SCDems News
SC Obama campaign reaching back to volunteers
July 24, 2008
Barack Obama's presidential campaign is taking shape in South Carolina, recruiting volunteers it hopes will help deliver a state that has backed Republican presidential candidates since 1980.
More than 50 Obama supporters munched chips and pretzels Tuesday night and sipped sweet tea in a meeting room at the state Democratic Party headquarters for Obama's Campaign for Change, signing up for tasks in the weeks before the November election.
It's the first substantial volunteer effort in South Carolina by the presumptive Democratic nominee since he won the first-in-the-South primary here. Obama supporters say the campaign organizing will make sure that Republican John McCain cannot take for granted support in South Carolina, which hasn't swung Democrat in a White House race since Jimmy Carter beat Gerald Ford with 56 percent of the state's vote in 1976.
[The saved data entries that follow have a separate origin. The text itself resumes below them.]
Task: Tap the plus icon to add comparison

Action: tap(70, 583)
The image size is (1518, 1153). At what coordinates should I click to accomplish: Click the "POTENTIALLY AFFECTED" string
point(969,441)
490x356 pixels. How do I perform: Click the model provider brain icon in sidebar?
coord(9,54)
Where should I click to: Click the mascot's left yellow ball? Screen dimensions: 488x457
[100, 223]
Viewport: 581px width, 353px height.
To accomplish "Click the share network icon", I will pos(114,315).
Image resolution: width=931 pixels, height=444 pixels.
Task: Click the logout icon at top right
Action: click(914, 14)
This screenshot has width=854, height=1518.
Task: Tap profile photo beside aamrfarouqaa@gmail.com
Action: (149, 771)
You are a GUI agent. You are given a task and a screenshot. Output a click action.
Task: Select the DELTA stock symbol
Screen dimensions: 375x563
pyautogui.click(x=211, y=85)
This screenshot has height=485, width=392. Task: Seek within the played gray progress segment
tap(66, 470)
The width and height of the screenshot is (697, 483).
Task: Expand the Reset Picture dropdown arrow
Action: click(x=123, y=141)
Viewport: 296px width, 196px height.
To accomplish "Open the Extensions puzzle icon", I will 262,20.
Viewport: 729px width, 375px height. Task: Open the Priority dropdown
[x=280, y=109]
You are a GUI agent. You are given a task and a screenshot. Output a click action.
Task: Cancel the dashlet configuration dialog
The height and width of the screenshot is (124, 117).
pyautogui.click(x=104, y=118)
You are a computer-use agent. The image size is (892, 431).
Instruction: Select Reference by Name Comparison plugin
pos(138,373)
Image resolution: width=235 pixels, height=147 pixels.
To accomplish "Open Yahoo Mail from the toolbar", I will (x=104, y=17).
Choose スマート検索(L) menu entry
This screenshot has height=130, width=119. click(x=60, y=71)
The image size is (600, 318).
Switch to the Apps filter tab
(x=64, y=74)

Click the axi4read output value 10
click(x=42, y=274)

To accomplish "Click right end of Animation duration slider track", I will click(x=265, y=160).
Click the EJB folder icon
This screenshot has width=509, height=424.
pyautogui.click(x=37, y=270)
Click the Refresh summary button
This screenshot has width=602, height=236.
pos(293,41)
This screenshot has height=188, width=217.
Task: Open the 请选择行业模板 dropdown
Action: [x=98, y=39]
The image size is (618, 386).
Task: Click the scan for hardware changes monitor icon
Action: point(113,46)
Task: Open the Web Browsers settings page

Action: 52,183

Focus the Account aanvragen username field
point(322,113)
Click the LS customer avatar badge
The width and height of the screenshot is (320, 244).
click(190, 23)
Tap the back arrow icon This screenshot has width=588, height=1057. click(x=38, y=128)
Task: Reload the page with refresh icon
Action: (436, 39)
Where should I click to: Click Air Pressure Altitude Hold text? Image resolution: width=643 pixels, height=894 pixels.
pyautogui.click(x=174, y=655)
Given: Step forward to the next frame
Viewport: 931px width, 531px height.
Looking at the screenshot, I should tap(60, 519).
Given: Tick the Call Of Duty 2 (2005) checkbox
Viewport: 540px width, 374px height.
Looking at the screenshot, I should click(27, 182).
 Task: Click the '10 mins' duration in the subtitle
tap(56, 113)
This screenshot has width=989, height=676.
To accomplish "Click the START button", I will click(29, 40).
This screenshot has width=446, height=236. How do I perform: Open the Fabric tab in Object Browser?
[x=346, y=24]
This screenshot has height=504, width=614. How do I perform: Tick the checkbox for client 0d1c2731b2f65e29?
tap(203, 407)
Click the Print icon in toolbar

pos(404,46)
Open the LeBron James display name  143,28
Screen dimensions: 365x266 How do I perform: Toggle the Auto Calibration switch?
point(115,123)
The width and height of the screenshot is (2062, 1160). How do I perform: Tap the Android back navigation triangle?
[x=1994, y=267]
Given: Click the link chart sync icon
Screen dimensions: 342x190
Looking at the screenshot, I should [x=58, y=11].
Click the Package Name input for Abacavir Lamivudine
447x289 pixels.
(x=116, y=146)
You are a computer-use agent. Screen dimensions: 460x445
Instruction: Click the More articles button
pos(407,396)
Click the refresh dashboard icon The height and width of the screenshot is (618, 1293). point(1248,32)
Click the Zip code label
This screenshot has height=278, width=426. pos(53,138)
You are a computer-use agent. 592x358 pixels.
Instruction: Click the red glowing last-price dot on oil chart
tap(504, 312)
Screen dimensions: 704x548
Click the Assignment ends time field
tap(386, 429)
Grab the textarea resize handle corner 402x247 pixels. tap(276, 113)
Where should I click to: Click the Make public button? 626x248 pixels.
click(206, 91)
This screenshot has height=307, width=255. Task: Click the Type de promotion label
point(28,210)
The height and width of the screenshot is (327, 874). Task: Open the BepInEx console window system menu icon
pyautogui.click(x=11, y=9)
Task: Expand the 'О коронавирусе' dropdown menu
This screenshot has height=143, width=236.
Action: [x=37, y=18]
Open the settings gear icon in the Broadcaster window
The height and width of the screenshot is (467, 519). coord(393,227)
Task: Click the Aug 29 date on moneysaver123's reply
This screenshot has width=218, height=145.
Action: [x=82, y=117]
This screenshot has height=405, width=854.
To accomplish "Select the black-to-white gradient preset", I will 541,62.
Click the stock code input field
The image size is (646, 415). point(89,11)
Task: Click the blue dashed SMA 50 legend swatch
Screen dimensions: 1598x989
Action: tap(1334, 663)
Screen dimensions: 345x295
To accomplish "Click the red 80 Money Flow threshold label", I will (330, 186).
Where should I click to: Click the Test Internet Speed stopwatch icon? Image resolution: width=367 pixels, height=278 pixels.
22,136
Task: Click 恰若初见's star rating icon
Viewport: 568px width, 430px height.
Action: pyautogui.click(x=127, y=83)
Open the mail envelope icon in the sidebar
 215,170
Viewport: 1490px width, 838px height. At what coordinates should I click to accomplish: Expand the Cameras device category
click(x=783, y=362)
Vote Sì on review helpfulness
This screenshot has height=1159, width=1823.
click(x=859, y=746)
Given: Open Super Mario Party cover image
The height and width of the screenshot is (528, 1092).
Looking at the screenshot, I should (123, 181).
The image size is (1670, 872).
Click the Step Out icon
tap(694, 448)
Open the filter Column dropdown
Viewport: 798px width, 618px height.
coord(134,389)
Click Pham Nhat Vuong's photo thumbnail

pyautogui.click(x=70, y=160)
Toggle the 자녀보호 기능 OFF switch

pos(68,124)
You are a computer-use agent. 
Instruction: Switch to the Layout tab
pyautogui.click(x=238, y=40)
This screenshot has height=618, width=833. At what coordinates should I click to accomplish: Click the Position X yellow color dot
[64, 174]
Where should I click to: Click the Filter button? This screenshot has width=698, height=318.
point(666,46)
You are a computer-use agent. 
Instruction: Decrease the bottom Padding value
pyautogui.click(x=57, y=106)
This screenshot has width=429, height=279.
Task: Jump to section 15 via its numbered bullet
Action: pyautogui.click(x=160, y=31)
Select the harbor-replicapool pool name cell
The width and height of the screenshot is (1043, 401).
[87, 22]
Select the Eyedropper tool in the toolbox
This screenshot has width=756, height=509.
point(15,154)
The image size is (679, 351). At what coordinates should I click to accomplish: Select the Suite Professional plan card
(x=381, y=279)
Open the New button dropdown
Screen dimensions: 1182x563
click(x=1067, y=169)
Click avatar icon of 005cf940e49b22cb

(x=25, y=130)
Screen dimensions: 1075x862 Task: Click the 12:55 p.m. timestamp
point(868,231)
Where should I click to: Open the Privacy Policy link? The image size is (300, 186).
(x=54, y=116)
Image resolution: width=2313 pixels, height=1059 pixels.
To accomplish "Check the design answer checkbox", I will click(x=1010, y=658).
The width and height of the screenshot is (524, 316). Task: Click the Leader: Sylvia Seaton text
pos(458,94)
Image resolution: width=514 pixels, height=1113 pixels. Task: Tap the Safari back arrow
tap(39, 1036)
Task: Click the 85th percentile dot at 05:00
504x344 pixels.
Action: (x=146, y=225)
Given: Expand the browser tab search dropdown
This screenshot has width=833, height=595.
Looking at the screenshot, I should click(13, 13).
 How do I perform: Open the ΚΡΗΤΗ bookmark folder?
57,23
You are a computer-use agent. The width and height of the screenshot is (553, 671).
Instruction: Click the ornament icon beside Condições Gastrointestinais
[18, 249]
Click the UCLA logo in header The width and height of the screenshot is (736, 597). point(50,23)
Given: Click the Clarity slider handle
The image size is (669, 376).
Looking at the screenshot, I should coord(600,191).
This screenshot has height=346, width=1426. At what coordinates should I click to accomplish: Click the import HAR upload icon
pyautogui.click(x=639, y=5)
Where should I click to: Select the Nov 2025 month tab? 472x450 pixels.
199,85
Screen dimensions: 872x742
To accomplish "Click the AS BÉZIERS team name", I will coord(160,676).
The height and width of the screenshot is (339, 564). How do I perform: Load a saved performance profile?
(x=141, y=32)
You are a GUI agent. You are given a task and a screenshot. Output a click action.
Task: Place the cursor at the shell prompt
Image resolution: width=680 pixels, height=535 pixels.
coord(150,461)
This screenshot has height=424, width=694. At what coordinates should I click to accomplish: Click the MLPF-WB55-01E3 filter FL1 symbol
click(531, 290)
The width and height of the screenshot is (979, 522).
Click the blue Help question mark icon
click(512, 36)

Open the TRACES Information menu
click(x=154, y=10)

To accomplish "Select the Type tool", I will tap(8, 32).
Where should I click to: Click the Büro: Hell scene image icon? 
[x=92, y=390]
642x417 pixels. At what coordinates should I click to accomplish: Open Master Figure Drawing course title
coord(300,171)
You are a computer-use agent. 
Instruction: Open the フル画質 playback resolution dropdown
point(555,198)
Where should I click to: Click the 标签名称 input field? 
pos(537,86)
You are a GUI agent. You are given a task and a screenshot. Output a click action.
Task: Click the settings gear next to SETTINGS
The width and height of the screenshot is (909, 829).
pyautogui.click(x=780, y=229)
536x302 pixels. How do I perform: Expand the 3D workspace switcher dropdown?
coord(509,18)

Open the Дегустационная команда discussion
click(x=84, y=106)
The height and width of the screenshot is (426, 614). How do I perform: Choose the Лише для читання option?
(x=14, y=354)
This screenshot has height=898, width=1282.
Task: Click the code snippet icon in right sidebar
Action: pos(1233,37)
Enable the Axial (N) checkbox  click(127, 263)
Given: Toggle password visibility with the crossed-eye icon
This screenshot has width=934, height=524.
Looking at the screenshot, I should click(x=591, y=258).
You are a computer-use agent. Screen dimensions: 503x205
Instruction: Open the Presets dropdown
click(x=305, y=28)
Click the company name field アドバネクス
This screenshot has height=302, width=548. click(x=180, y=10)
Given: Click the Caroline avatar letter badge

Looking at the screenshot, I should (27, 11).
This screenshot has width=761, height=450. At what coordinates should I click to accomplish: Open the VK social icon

McCain's campaign isn't worrying about South Carolina. Southeastern regional spokesman Mario Diaz said the campaign doesn't discuss strategy, but says it has confidence in the relationship it already has with the GOP and voters here. "The people in South Carolina know Senator McCain very well," he said. "We are extremely confident we will win South Carolina."
McCain's efforts in South Carolina will be run out of the Republican Party's Victory 2008 operations when they're set up, GOP Chairman Katon Dawson said.
Dawson said he's told the McCain campaign to spend money in other states and that the South Carolina GOP, combined with U.S. Sen. Lindsey Graham, will look out for McCain in the Palmetto State. "We've got South Carolina taken care of."
Don't tell that to the crowd at the Obama volunteer meeting.
"We all have to be one heartbeat toward this campaign for change," state primary campaign leader Anton Gunn told the group. "That means every little thing matters. ... It's got to start with the little things."
That goes for electing Democrats up and down the ballot, all the way to mostly unknown county auditors, Gunn says.
Dawson doubts that will happen. Obama, he says, is making a bad business decision by spending money here.
But Obama's South Carolina Campaign for Change coordinator Kyle Cox says it's time to get volunteers re-engaged in the fall campaign. Cox worked here during the primary, leading efforts to recruit and train volunteers and increase voter registration. It paid off for Obama as he defeated Hillary Rodham Clinton by a two-to-one margin with 55 percent of the vote. .
There are newcomers, too. Christian Smith and Deanna Futrell said they'd moved to South Carolina about a week ago. She's a Spanish teacher and he's working on a doctorate in rhetoric at the University of South Carolina a few blocks away. In Kentucky, they'd put an Obama bumper sticker on their car - and watched Clinton win that race with more than 65 percent of the vote to Obama's 30 percent.
"It's the first campaign that we've really been excited about," Smith said. "We want to get involved."